The way reduceInputFiles
works is, after the completion of each Map task, indicated by the invocation of JobDone
with a Map task, the program goes through the provided output files from the Map task and extracts the last number from each filename. As discussed in the naming format above, this number represents the corresponding reduce task number. This is then used to populate reduceInputFiles
, associating each reduce task number with its respective files. Below is a code snippet depicting this:
for _, file := range args.OutputFiles {
reduceNumber, err := strconv.Atoi(string(file[len(file)-1]))
if err != nil {
fmt.Println("Given file name does not satisfy the required format. File name should end with the reduce task number")
}
_, reduceNumberExists := c.reduceInputFiles[reduceNumber]
if !reduceNumberExists {
c.reduceInputFiles[reduceNumber] = make(map[string]bool)

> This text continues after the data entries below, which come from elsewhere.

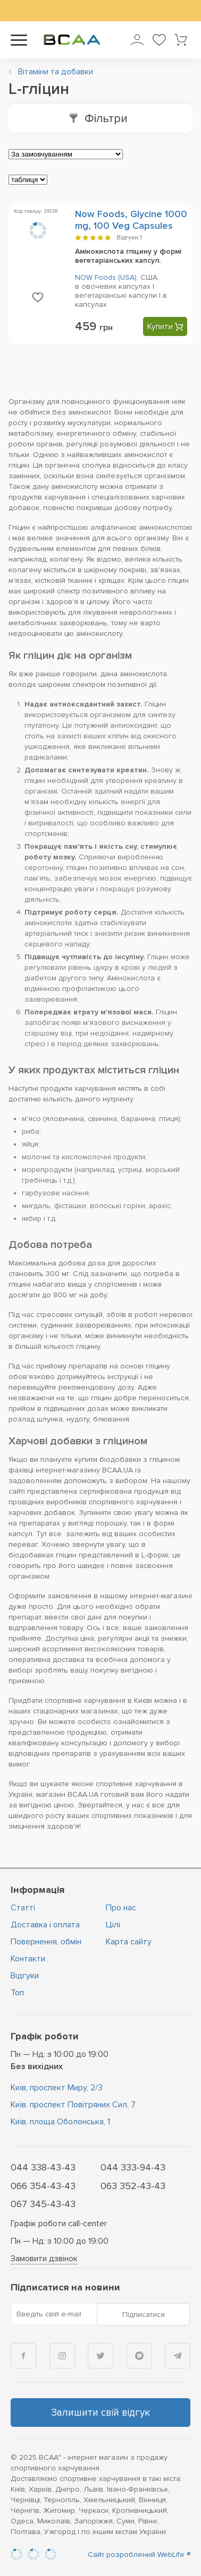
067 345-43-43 (43, 2204)
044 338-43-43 (43, 2167)
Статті (23, 1907)
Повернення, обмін (46, 1941)
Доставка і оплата (45, 1924)
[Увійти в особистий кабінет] (137, 39)
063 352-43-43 (132, 2186)
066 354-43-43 (43, 2186)
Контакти (28, 1958)
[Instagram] (62, 2355)
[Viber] (139, 2355)
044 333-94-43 (132, 2167)
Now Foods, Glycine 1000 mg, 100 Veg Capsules (131, 219)
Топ (17, 1992)
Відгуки (129, 238)
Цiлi (113, 1924)
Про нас (121, 1907)
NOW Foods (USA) (106, 277)
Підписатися (143, 2314)
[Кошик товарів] (181, 39)
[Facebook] (23, 2355)
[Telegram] (177, 2355)
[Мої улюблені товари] (159, 39)
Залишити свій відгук (100, 2413)
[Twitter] (100, 2355)
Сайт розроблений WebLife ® (139, 2554)
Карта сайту (129, 1941)
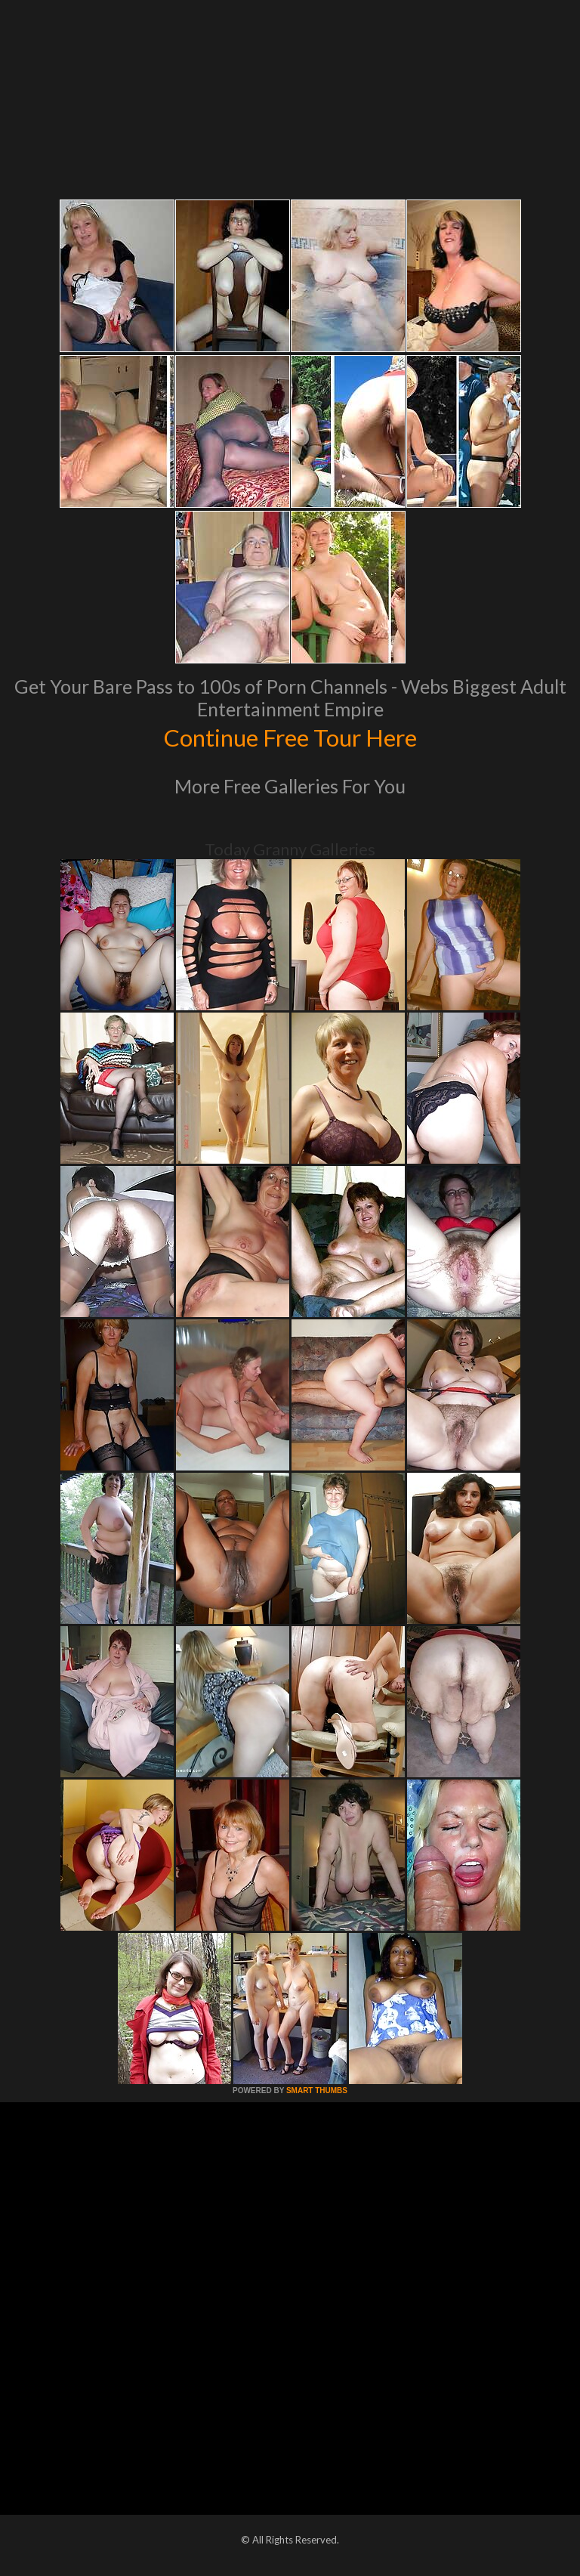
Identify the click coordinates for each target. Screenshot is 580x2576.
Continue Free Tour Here (290, 736)
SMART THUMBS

c.remainingReduceJobs += 1
}
c.reduceInputFiles[reduceNumber][file] = true
}
The addReduceJobs
flag is used to determine when Reduce jobs should be added to the jobs
channel. It is initially set to true
, and Reduce jobs are added only when remainingMapJobs == 0 && addReduceJobs
is true. After adding the Reduce jobs, the flag is set to false
.
Now let’s discuss fault tolerance. When a job is sent to a worker, it is added to the inProgressJobs
map. When JobDone
is called, the completed job is removed from the map. In the GetJob
method, when a job is taken from the channel, a new goroutine is spawned. This goroutine waits for 10 seconds and then checks if the job is still in progress. If it is, it means the worker did not finish the job within the expected timeframe. In such cases, the goroutine puts the job back into the channel so that it can be assigned to another worker. Here’s the improved implementation:
func (c *Coordinator) GetJob(_, reply *GetJobReply) error {
for {
select {
case job := <-c.jobs:
reply.Job = job.job
reply.InputFiles = job.inputFiles
reply.TaskNumber = job.jobNumber
reply.NReduce = c.nReduce
c.mu.Lock()
c.inProgressJobs[job.job][job.jobNumber] = job
c.mu.Unlock()
go func(job Job, taskNumber int) {
time.Sleep(10 * time.Second)
c.mu.Lock()
jobToCheck := c.inProgressJobs[job][taskNumber]
c.mu.Unlock()
if len(jobToCheck.inputFiles) > 0 {
c.jobs <- jobToCheck
}
}(job.job, job.jobNumber)
return nil
default:
if c.Done() {
reply.Job = Exit
reply.InputFiles = []string{""}
reply.TaskNumber = 0
reply.NReduce = c.nReduce
return nil
}
}
}
}
As all the requests are handled concurrently, all shared data was protected by Locks to avoid conflicts.
Conclusion
This blog post presented the implementation of a distributed Map Reduce system using Go, which is the first lab assignment for the MIT 6.5840 (Distributed Systems) course. The key focus in this implementation was concurrency and fault tolerance of the system. The workers and the coordinator work independently as separate programs. The coordinator is designed for concurrently handling multiple workers and also handles fault tolerance in cases where a worker does not complete the job in the expected timeframe.